Yes, Hitman 3 is more Hitman. You can still throw a screwdriver into someone’s neck through an open doorway and be confident no one will realise that you committed the crime. IO Interactive hit on a winning formula with 2016’s soft reboot of the series, and the final entry in the new trilogy is an even gentler iteration on that formula than Hitman 2 was. But maybe change is overrated when something’s already this good.
If you haven’t been keeping up with nu-Hitman, it’s simple: as Agent 47, you go to an open-ended sandbox level set in some international location, and try to murder a specific target. They’re some of the best stealth games around. You can disguise yourself as almost any type of NPC, and can take advantage of the clockwork machinations of each stage to set up elaborate types of assassinations, whether that’s one of the myriad scripted ‘accident’ kills, or whatever nonsense you can figure out using the tools at your disposal. Hell, you can just run up to the target and ram a brick through their skull provided you’re confident in your escape plan. Each kill can be completed in almost any way you dream up, and you’re encouraged to play missions multiple times to see all the options and unlock new tools.
That’s been Hitman since 2016, and Hitman 3 isn’t looking to rock the boat – at least, based on a preview build that offered us full access to the game’s first two locations, Dubai and Dartmoor.
The Dubai level takes you to the sort of glitzy, high-life locale that the reboot series has perfected: you’re infiltrating the opening ceremony for a newly constructed skyscraper. This murder sandbox is relatively small in scope, similar in size to the New York Bank DLC for Hitman 2. You’ll start by mingling at a party, then make your way through increasingly secure staff areas and penthouses as you ascend the building.
It’s tough to talk about what’s cool in a Hitman location without just spoiling everything – discovering stuff is half the fun – but Dubai’s got a little bit everything, and plenty of paths to take through it all. You can clamber up the side of the building, far above the clouds. You can sneak backstage at an art exhibition. You can choke out a staff member in a toilet, steal his clothes, and use them to access a high-security level. I’ve already found half a dozen ways to the more secure areas of the skyscraper, and I feel like I’ve barely started. In other words, don’t worry: the level design, the core of what makes Hitman great, is as robust as ever.
The most notable change in Hitman 3 is that there are now shortcuts that you can permanently unlock. Reach the secure side of a heavy door, or break open a retractable ladder, and you’ll be able to use that path the next time you play the mission. You could always unlock new starting locations and disguises for each stage, and that’s still the case here, but these shortcuts keep you from having to repeat the same bits of infiltration over and over, and give you something to pursue to improve your future runs.

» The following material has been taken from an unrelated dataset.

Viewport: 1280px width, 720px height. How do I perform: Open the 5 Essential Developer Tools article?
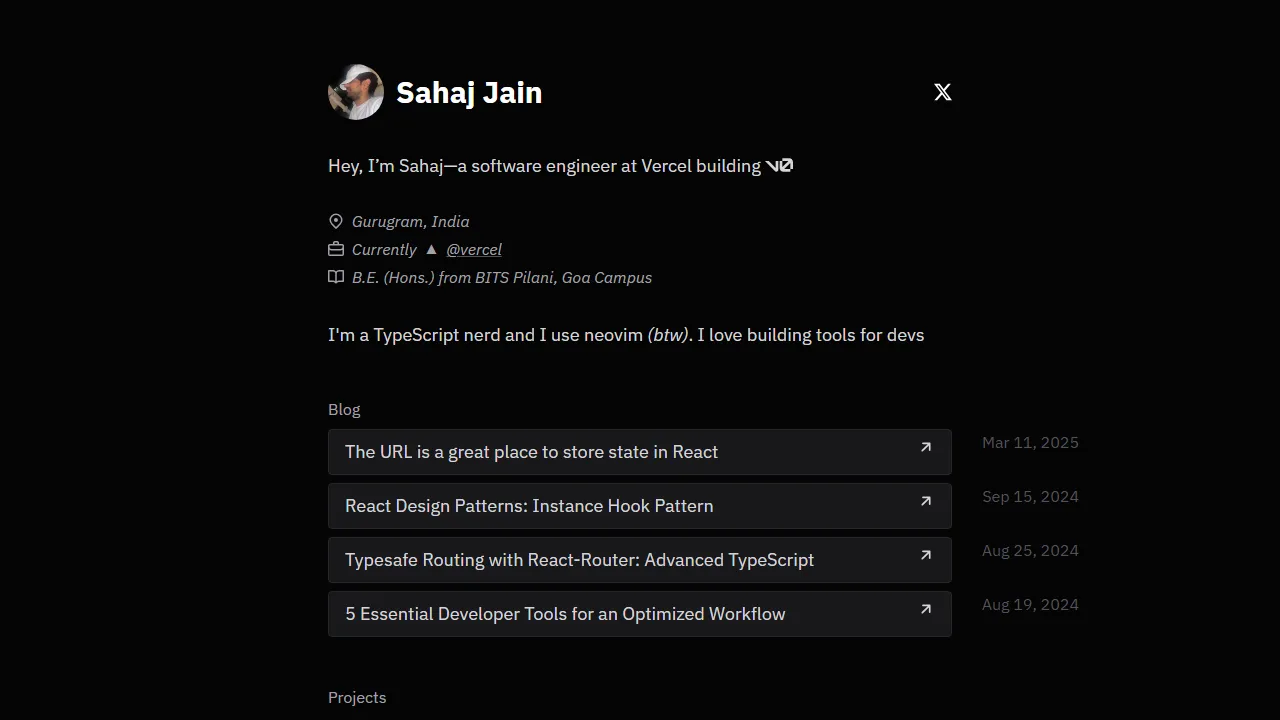(x=565, y=614)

The other new back-of-the-box gameplay feature is a camera, which is now part of your loadout in every single mission. You can use it to take photos or scan things. That’s… kind of it. The camera can collect intel or hack into digitally-secured doors to unlock them, but I’ve yet to see much reason for its existence when its functions are so basic they could be fulfilled by a single button press. It doesn’t detract from the game, but it’s a tad disappointing that one of the marquee new features feels so superfluous.
There appears to be even more creativity in Hitman 3’s mission stories, those largely scripted sequences that’ll take you step-by-step through each level and into an assassination opportunity. In Dubai, one mission story has one of your targets hiring you as an assassin to eliminate somebody else before they’ll agree to a private meeting, which makes for an entertaining twist on your usual hunts.
Dartmoor was the other level in our preview build, and wears its Holmesian inspirations on its sleeve. Its primary mission story is elaborate to the point of being bonkers: your target hires you to solve a murder mystery. The level’s set in a mansion in the foggy English countryside, and has you navigating the politics of a wealthy family tearing itself apart in a glorious storm of sarcastic jabs and accusations. It’s Knives Out in England, and it’s terrific fun to put 47 on the other side of a murder for once (for a bit at least, because you still definitely have to do a murder).
Those scripted narratives are optional as ever, and are only going to come into play for the first handful of what will be many, many runs, introducing you to each level’s mechanics. But they feel more fleshed out than they did in the previous games, offer much more robust introductions to the locations, and are just cool, creative scenarios regardless.
It’s probably best to think of Hitman 3 as Hitman Season 3: a set of new levels built on an already-excellent foundation. After the volume of improvements we saw between the first game and Hitman 2, it’s a bit surprising to see how little has changed heading into the third title.
Read more: Here’s everything we know about Hitman 3
To be honest, I don’t even know what I’d want improved at this point. Either way, after several hours with the opening acts of Hitman 3, I’m already obsessed – even as I write this, what I really want to be doing is finding the further reaches of these levels, the most obscure disguises, and the silliest murder options. More of a good thing is exciting indeed, especially when that thing is as good as Hitman.